* [Your instructions]: Which lines run from the one containing "Image resolution: width=1268" to the end of the entries below? Retype exactly those, both ends included.
::: Exercise inputs
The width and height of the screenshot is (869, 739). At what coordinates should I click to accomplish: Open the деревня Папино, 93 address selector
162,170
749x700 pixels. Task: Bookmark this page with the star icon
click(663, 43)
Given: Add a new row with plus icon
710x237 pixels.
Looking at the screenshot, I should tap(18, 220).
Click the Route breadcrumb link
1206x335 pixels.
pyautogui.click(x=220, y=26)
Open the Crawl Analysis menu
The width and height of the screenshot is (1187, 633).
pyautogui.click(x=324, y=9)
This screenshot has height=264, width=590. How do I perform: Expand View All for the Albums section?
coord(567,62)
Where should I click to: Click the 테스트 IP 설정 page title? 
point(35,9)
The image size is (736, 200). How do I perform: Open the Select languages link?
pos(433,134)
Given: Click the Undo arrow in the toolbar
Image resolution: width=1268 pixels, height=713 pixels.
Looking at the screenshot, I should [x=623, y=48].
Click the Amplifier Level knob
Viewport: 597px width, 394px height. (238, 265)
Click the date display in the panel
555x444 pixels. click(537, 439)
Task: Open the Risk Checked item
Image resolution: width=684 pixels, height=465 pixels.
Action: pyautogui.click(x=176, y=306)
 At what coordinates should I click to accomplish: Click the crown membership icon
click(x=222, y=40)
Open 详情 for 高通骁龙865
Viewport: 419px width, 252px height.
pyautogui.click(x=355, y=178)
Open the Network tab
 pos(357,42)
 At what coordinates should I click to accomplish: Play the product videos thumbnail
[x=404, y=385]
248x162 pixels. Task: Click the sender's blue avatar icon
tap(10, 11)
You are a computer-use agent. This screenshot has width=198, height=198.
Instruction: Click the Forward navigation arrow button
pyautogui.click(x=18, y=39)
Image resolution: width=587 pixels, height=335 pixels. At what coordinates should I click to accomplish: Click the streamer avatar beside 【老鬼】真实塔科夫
::::::
* [Exercise answer]:
Image resolution: width=1268 pixels, height=713 pixels.
Looking at the screenshot, I should [x=623, y=48].
Click the Amplifier Level knob
Viewport: 597px width, 394px height. (238, 265)
Click the date display in the panel
555x444 pixels. click(537, 439)
Task: Open the Risk Checked item
Image resolution: width=684 pixels, height=465 pixels.
Action: pyautogui.click(x=176, y=306)
 At what coordinates should I click to accomplish: Click the crown membership icon
click(x=222, y=40)
Open 详情 for 高通骁龙865
Viewport: 419px width, 252px height.
pyautogui.click(x=355, y=178)
Open the Network tab
 pos(357,42)
 At what coordinates should I click to accomplish: Play the product videos thumbnail
[x=404, y=385]
248x162 pixels. Task: Click the sender's blue avatar icon
tap(10, 11)
You are a computer-use agent. This screenshot has width=198, height=198.
Instruction: Click the Forward navigation arrow button
pyautogui.click(x=18, y=39)
Image resolution: width=587 pixels, height=335 pixels. At what coordinates should I click to accomplish: Click the streamer avatar beside 【老鬼】真实塔科夫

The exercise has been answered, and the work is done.